RECORD EXTRACTS:

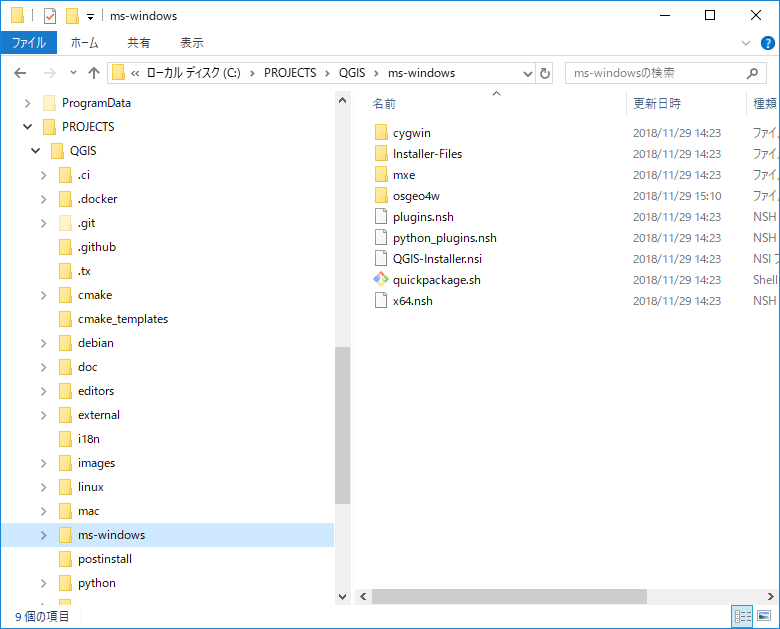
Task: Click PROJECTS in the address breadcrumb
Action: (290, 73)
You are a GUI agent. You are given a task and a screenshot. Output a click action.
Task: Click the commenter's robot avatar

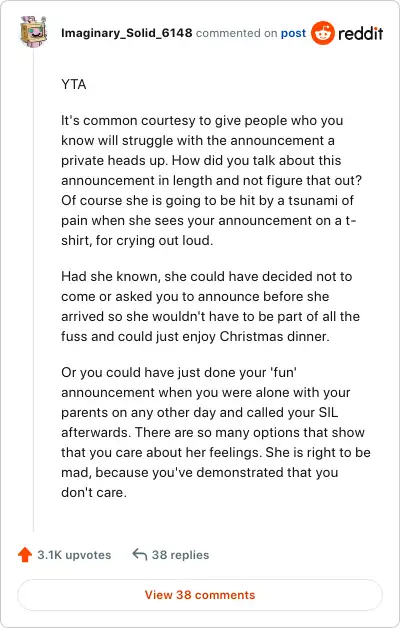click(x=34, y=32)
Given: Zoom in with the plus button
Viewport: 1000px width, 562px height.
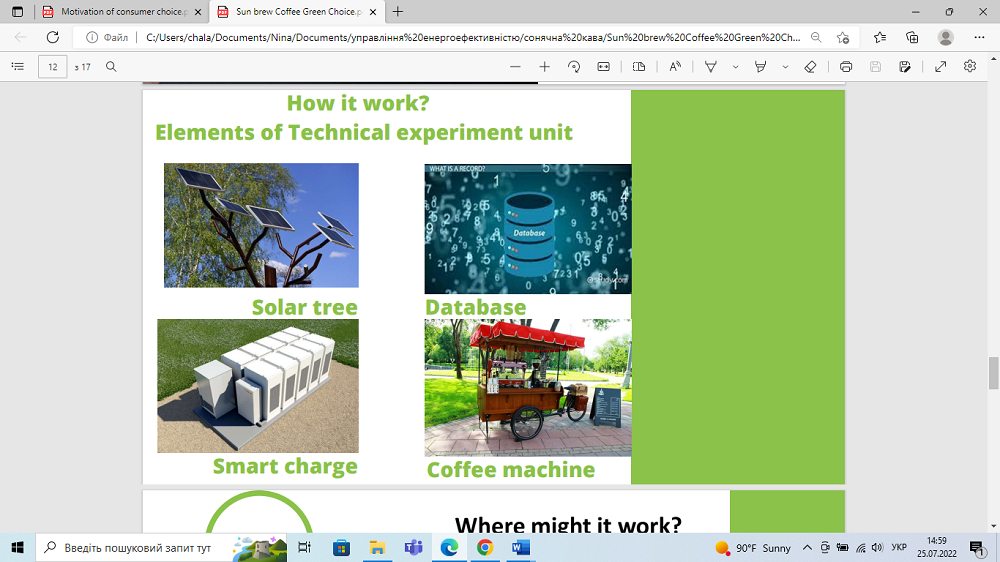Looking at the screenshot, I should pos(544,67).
---
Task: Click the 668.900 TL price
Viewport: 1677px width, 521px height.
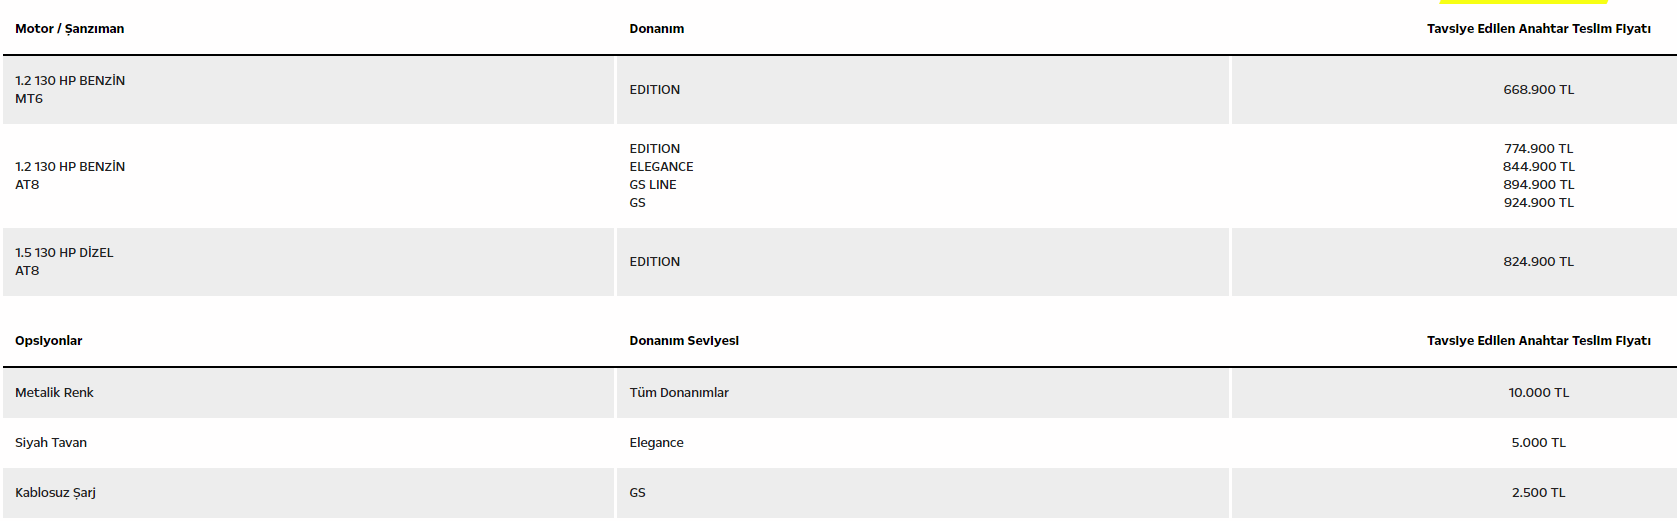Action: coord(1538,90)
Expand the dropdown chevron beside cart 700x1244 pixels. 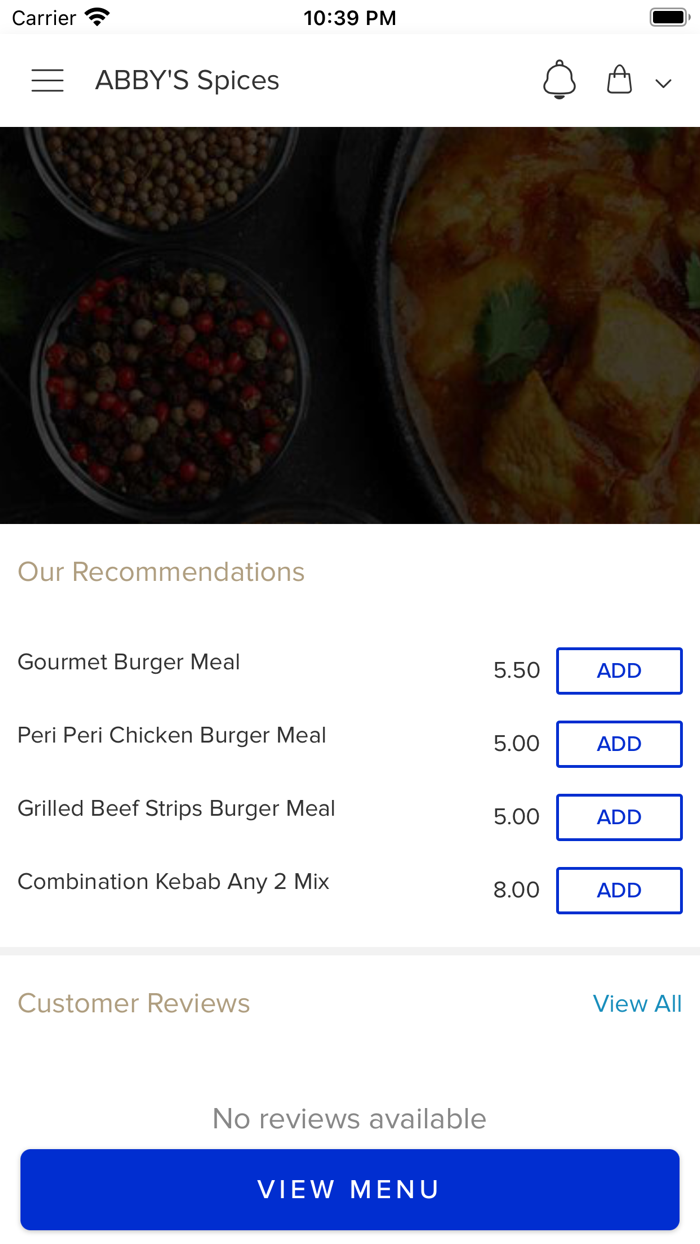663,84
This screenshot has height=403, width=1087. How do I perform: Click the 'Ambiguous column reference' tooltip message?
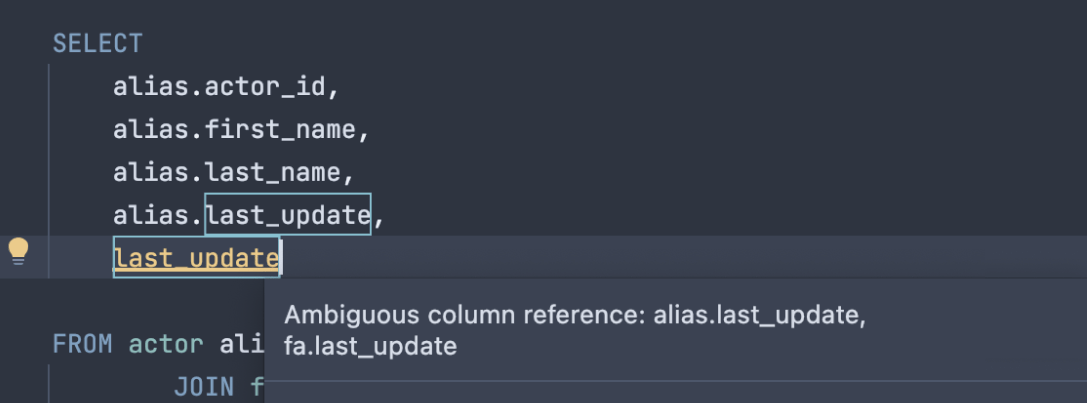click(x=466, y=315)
...
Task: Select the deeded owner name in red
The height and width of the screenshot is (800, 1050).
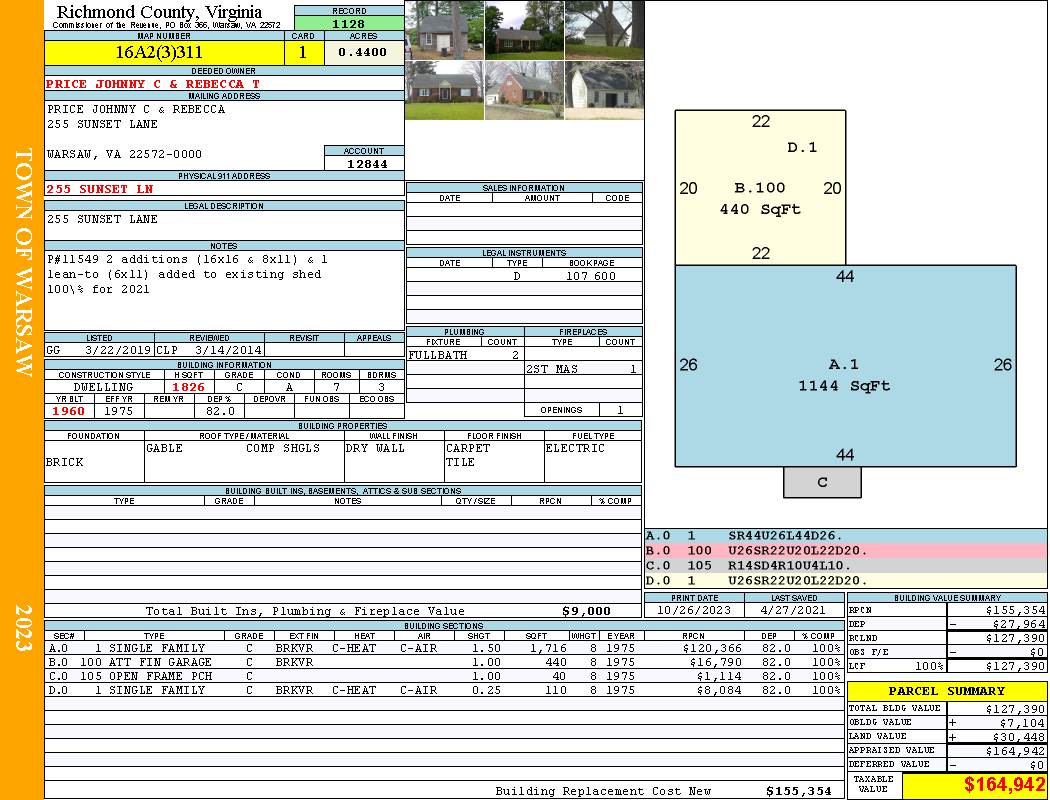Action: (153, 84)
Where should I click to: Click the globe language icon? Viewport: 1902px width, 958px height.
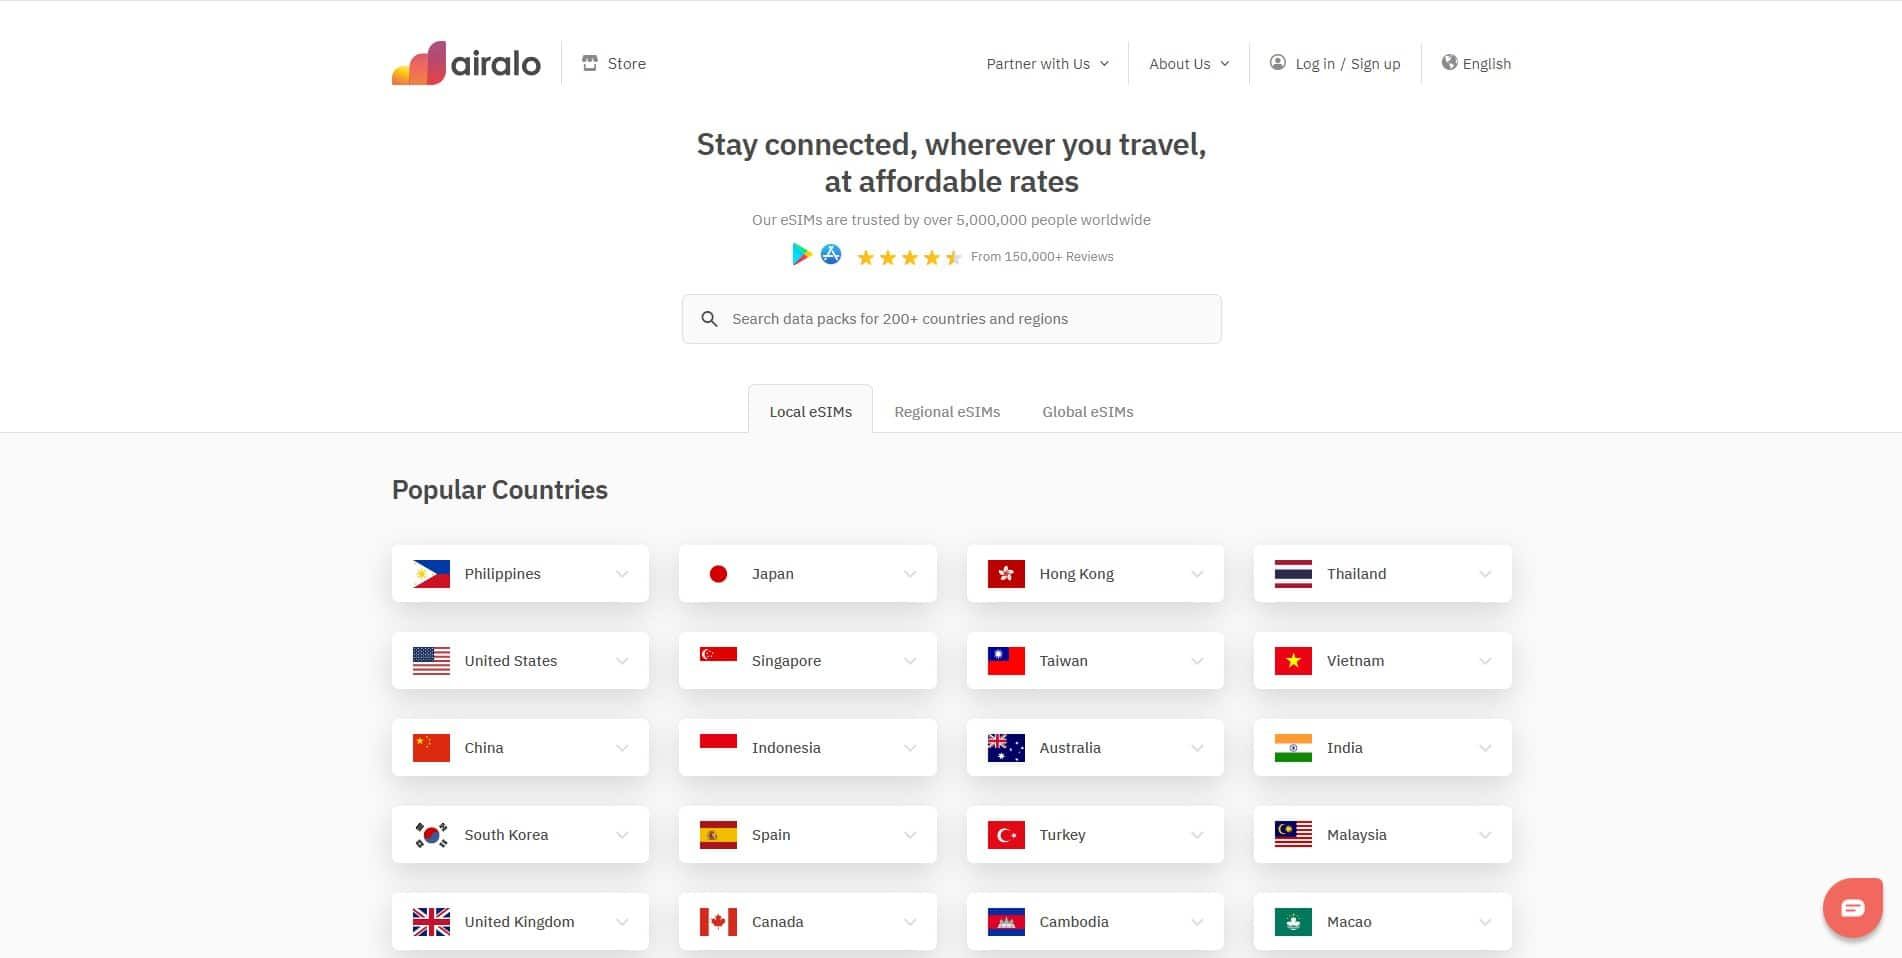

REQUIRED WORK: Starting at the line above that has "Task: Select the deeded owner name in red" and ending at the line that has "Where should I", copy each line exactly, leaving the pictures out and adding nothing.

ANSWER FOR THE TASK:
Task: Select the deeded owner name in red
The height and width of the screenshot is (800, 1050).
Action: (153, 84)
Where should I click to: Click the globe language icon? Viewport: 1902px width, 958px height.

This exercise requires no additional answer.